The Merman's Children
Reviewed date: 2012 Jun 18
Rating: 2
252 pages
Anderson is not at his best when retelling ancient stories, but he sure likes doing it. In The Merman's Children, Anderson shows us the last days of faery, where only a few creatures of magic still survive amid the inexorable tide of European Christendom.
In particular, the merfolk of Liri are driven out when a priest exorcises them from their coastal home in Denmark. The merfolk decide to try for the New World, where Christendom has not reached. They fail; a storm turns them back, and they end up in Dalmatia. There, the only options are extinction or assimilation. They choose assimilation--choosing to follow Christ and embrace Christianity. God grants them souls, and in an act of mercy, permits them to retain--albeit dimly--memories of their pre-conversion lives.

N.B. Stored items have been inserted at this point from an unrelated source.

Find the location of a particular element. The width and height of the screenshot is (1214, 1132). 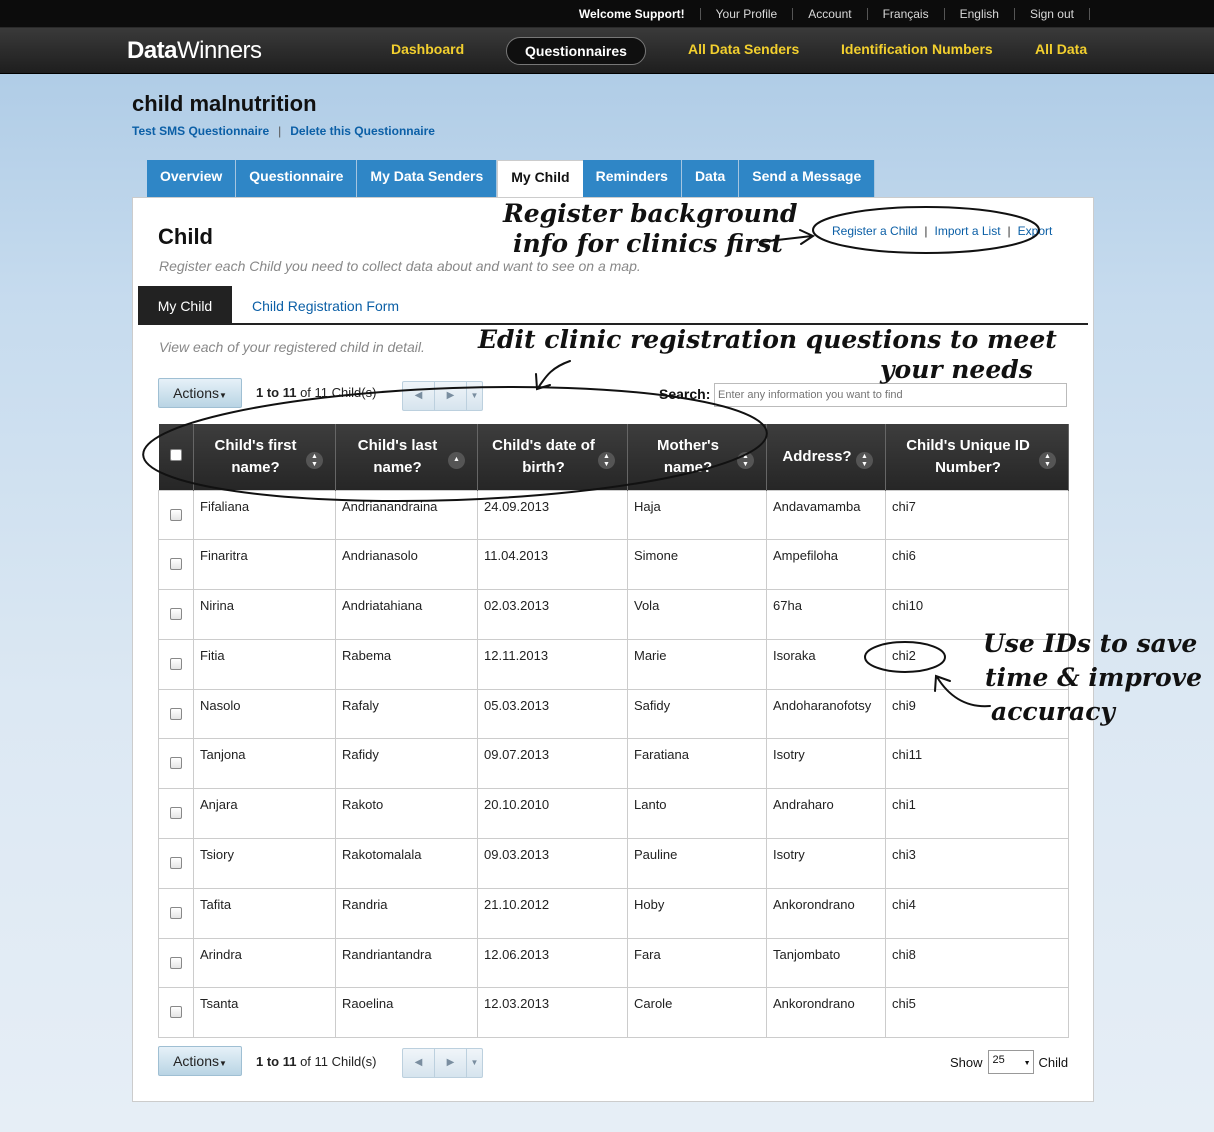

nav-questionnaires: Questionnaires is located at coordinates (576, 51).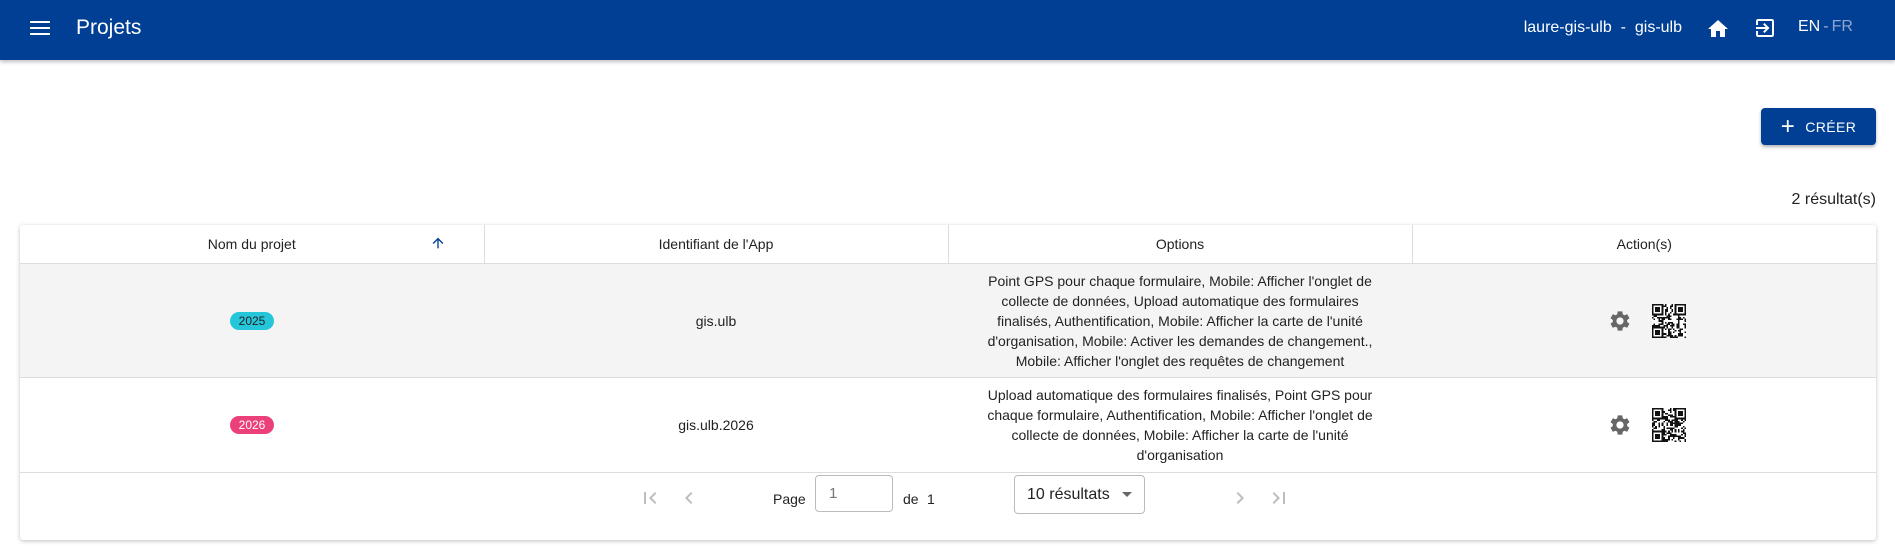 This screenshot has width=1895, height=554. Describe the element at coordinates (948, 500) in the screenshot. I see `pagination: Page de 1 10 résultats` at that location.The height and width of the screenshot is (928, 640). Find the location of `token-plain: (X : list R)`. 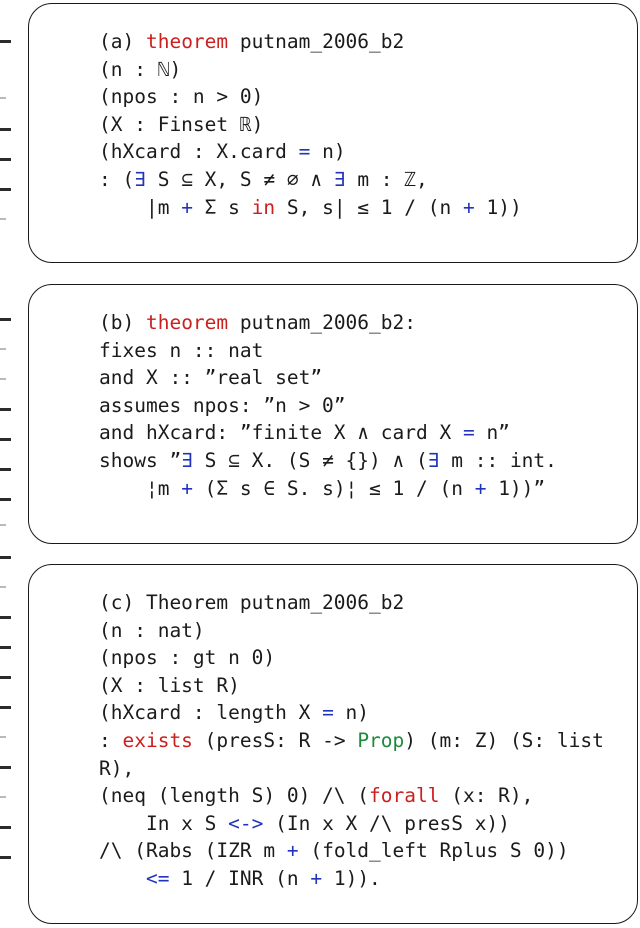

token-plain: (X : list R) is located at coordinates (170, 685).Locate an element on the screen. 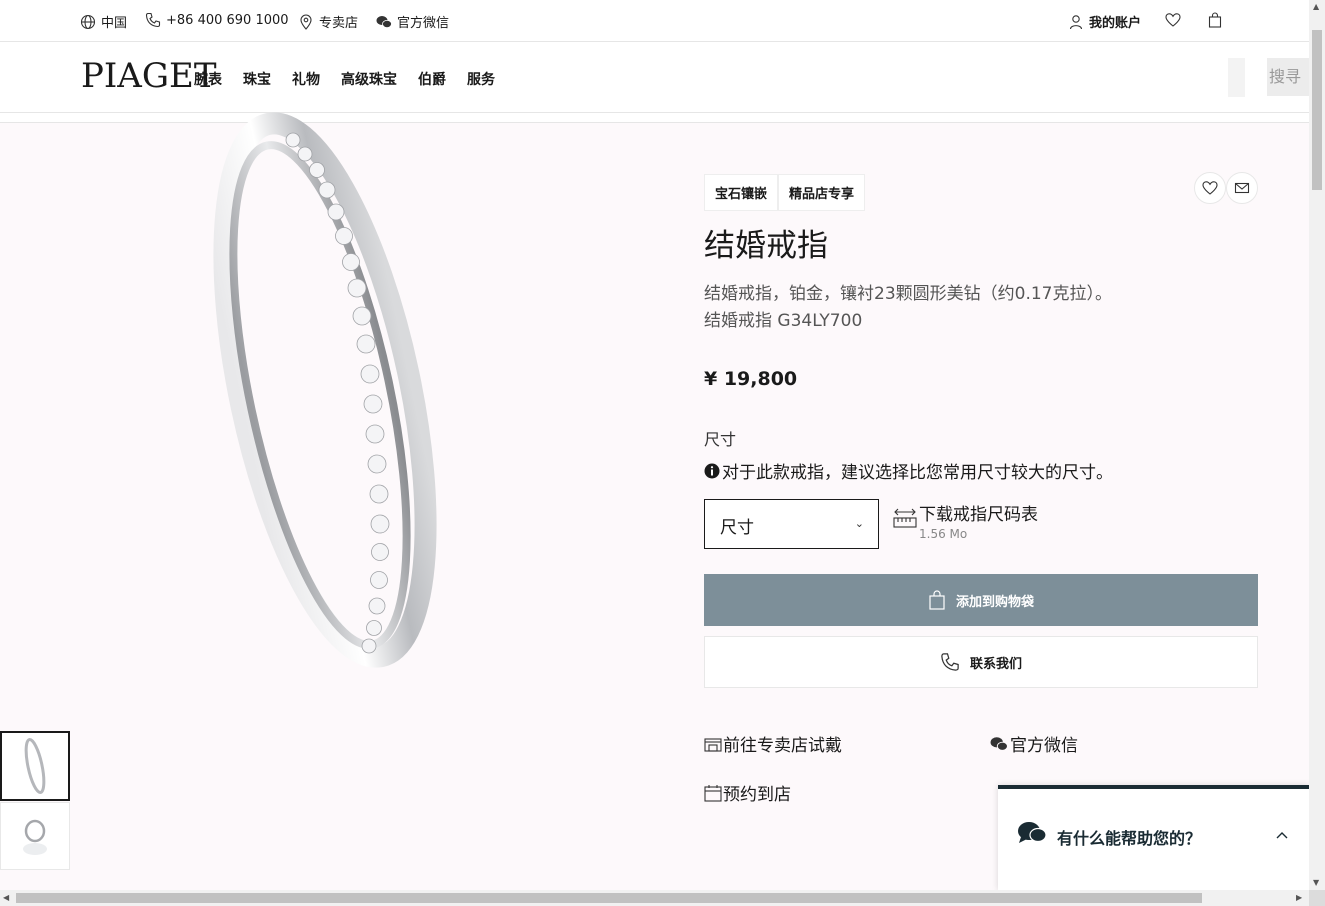 This screenshot has height=906, width=1325. share-email-button is located at coordinates (1242, 188).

Anderson presents the merfolk not precisely as sinless, but rather, amoral. They lack souls, ergo, they cannot sin. Lacking souls, their lifespans are unlimited, although they can die from accidents, injury, or disease. And when they die, they simply cease to exist--no soul means no afterlife.
In consequence, the merfolk have no taboos about nudity or sex. Nakedness is natural, and they have sex nearly as casually as they have a conversation. I'm not sure if Anderson means to suggest that this is the natural state of an unfallen race--certainly the nakedness suggests a state akin to Eden. But I'm not sure that's exactly what he's going for.
I didn't find the book completely satisfying. In particular, Anderson seems to imply that the faery custom of nakedness and sexual freedom is superior to the Christian mode of clothing and monogamous marriage. On the other hand, within the context of the book, the power of God and of Christ are very much real. Even the merfolk recognize the truth of God as the creator, and Jesus as the redeemer. (It's just that, being soulless and therefore morally incapable of either sin or obedience, the merfolk have no need for a saviour.)